Dengan dasar tersebut, Mahkamah Agung semenjak tahun 2005 menyelesaikan sengketa hasil Pilkada langsung. Namun, terminologi Pilkada langsung tersebut berubah menjadi Pemilihan Umum Kepala Daerah (Pemilukada) melalui Undang-Undang Nomor 22 Tahun 2007 tentang Penyelenggaraan Pemilihan Umum.

Pasal 1 angka 4 Undang-Undang Nomor 22 Tahun 2007, menentukan bahwa: “Pemilu kepala daerah dan wakil kepala daerah adalah pemilu untuk memilih kepala daerah dan wakil kepala daerah secara langsung dalam Negara Kesatuan Republik Indonesia berdasarkan Pancasila dan Undang-Undang Dasar Negara Republik Indonesia Tahun 1945”. Perubahan tersebut pada dasarnya bermula sejak Putusan Mahkamah Konstitusi Nomor 072-73/PUU-II/2004, tanggal 22 Maret 2005. Dalam putusan tersebut, ratio decidendi Mahkamah Konstitusi menyatakan bahwa:

“Sebagai akibat (konsekuensi) logis dari pendapat Para Pemohon yang menyatakan bahwa Pilkada langsung adalah Pemilu sebagaimana dimaksud dalam Pasal 22E UUD 1945 yang dijabarkan dalam UU Nomor 12 Tahun 2003, maka perselisihan mengenai hasil pemilu, menurut Para Pemohon, harus diputus oleh Mahkamah Konstitusi.

Tentang permohonan Para Pemohon untuk menyatakan Pasal 106 ayat (1) sampai dengan ayat (7) sebagai bertentangan dengan UUD NRI 1945, Mahkamah berpendapat bahwa secara konstitusional, pembuat undang-undang dapat saja memastikan bahwa Pilkada langsung itu merupakan perluasan pengertian Pemilu sebagaimana dimaksud dalam Pasal 22E UUD 1945 sehingga karena itu, perselisihan mengenai hasilnya menjadi bagian dari kewenangan Mahkamah Konstitusi dengan ketentuan Pasal 24C ayat (1) UUD 1945.

Namun pembentuk undang-undang juga dapat menentukan bahwa Pilkada langsung itu bukan Pemilu dalam arti formal yang disebut dalam Pasal 22E UUD 1945 sehingga perselisihan hasilnya ditentukan sebagai tambahan kewenangan Mahkamah Agung sebagaimana dimungkinkan Pasal 24A ayat (1) UUD 1945 yang berbunyi, “Mahkamah Agung berwenang mengadili pada tingkat kasasi, menguji peraturan perundang-undangan di bawah undang-undang terhadap undang-undang, dan mempunyai wewenang lainnya yang diberikan oleh undang-undang”.

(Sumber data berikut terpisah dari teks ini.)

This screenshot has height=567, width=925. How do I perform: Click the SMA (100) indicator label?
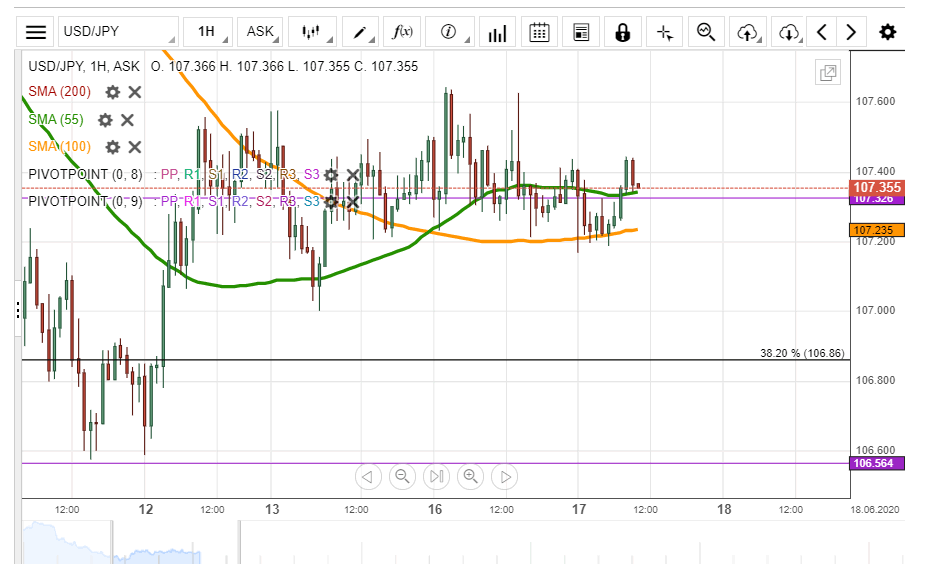click(x=59, y=147)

Jadi, dalam ratio decidendi putusan tersebut, Mahkamah Konstitusi sebenarnya memberikan ruang kepada pembentuk undang-undang untuk dapat memperluas makna Pemilu yang terdapat dalam ketentuan Pasal 22E UUD NRI 1945. Terkait dengan hal tersebut, Yusak Elisa Reba menyatakan bahwa Pasal 18 ayat (4) UUD NRI 1945 tidak secara tegas mengkategorikan pemilukada sebagai rezim pemilu, karena Kepala daerah dan wakil kepala daerah walaupun memegang jabatan selama lima tahun, namun dari aspek waktu masa jabatan tidak sama antara Bupati atau Gubernur di seluruh Indonesia dan pemilihan terhadap kepala daerah berkarakter lokal karena tidak mengikutsertakan wilayah lain di Indonesia.

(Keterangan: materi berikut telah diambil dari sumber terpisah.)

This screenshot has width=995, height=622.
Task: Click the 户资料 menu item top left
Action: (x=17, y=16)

Namun, Widodo Ekatjahyana menyatakan bahwa, melalui konvensi ketatanegaraan tersebut, ketentuan Pasal 22E ayat (2) UUD 1945 telah mengalami perubahan yakni dengan cara memperluas pengertian pemilu, sehingga Pemilukada masuk menjadi rezim pemilu.

Perubahan terminologi tersebut membawa perubahan mendasar atas lembaga yang berwenang untu menyelesaikan sengketa hasil Pilkada langsung, yakni dari Magkamah Agung ke Mahkamah Konstitusi. Perpindahan tersebut didasarkan pada adanya kewenangan Mahkamah Konstitusi untuk menyelesaikan sengketa hasil pemilihan umum sebagaimana ditentukan di dalam Pasal 24C ayat (1) UUD NRI Tahun 1945 yang menetapkan bahwa “Mahkamah Konstitusi berwenang mengadili pada tingkat pertama dan terakhir yang putusannya bersifat final untuk …, dan memutus perselisihan tentang hasil pemilihan umum”.

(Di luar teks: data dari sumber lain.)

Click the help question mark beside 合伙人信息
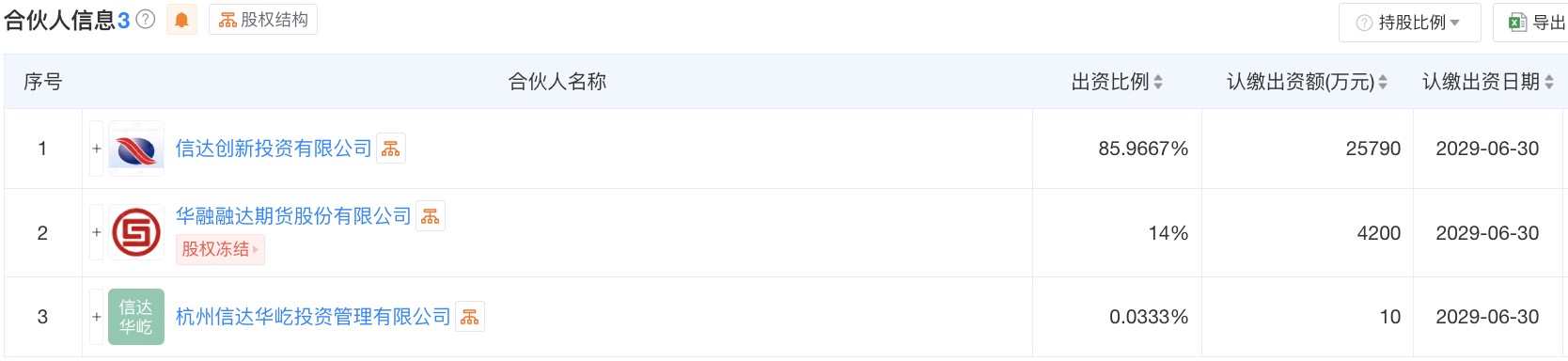(145, 20)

Atas dasar ketentuan tersebut, maka berdasarkan Pasal 236C Undang-Undang Nomor 12 Tahun 2008 ditentukan bahwa kewenangan Mahkamah Agung dalam menyelesaikan hasil Pilkada langsung tersebut dialihkan menjadi kewenangan Mahkamah Konstutusi. Pasal 236C Undang-Undang Nomor 12 Tahun 2008 menentukan: “Penanganan sengketa hasil perhitungan suara pemilihan kepala daerah dan wakil kepala daerah oleh Mahkamah Agung dialihkan kepada Mahkamah Konstitusi paling lama 18 (delapan bulan) sejak undang-undang ini diundangkan”.

Peralihan kewenangan penyelesaian sengketa hasil Pilkada langsung telah menimbulkan perdebatan pro dan kontra di kalangan ahli hukum tata negara. Hal tersebut mengingat bahwa ketentuan Pasal 24C UUD NRI Tahun 1945 dan Pasal 10 Undang-Undang Nomor 24 Tahun 2003 hanya memberikan kewenangan kepada Mahkamah Konstitusi untuk menyelesaikan sengketa hasil Pemilu yang secara gramatikal dan original intent adalah pemilihan umum yang ditentukan di dalam Pasal 22E ayat (2) UUD NRI Tahun 1945.

Oleh karenanya, banyak ahli menyatakan bahwa pengalihan kewenangan penyelesaian sengketa hasil Pilkada langsung ke Mahkamah Konstitusi adalah inkonstitusional. Di isi yang lain, sebagian ahli hukum tata negara juga menyatakan bahwa peralihan kewenangan tersebut merupakan konstitusional dan merupakan perubahan yang sangat penting dalam sistem ketatanegaraan Indonesia. Walaupun timbul perdebatan secara akademis, Mahkamah Konstitusi tetap melaksanakan kewenangan yang diberikan oleh Pasal 236C Undang-Undang Nomor 12 Tahun 2008 tersebut.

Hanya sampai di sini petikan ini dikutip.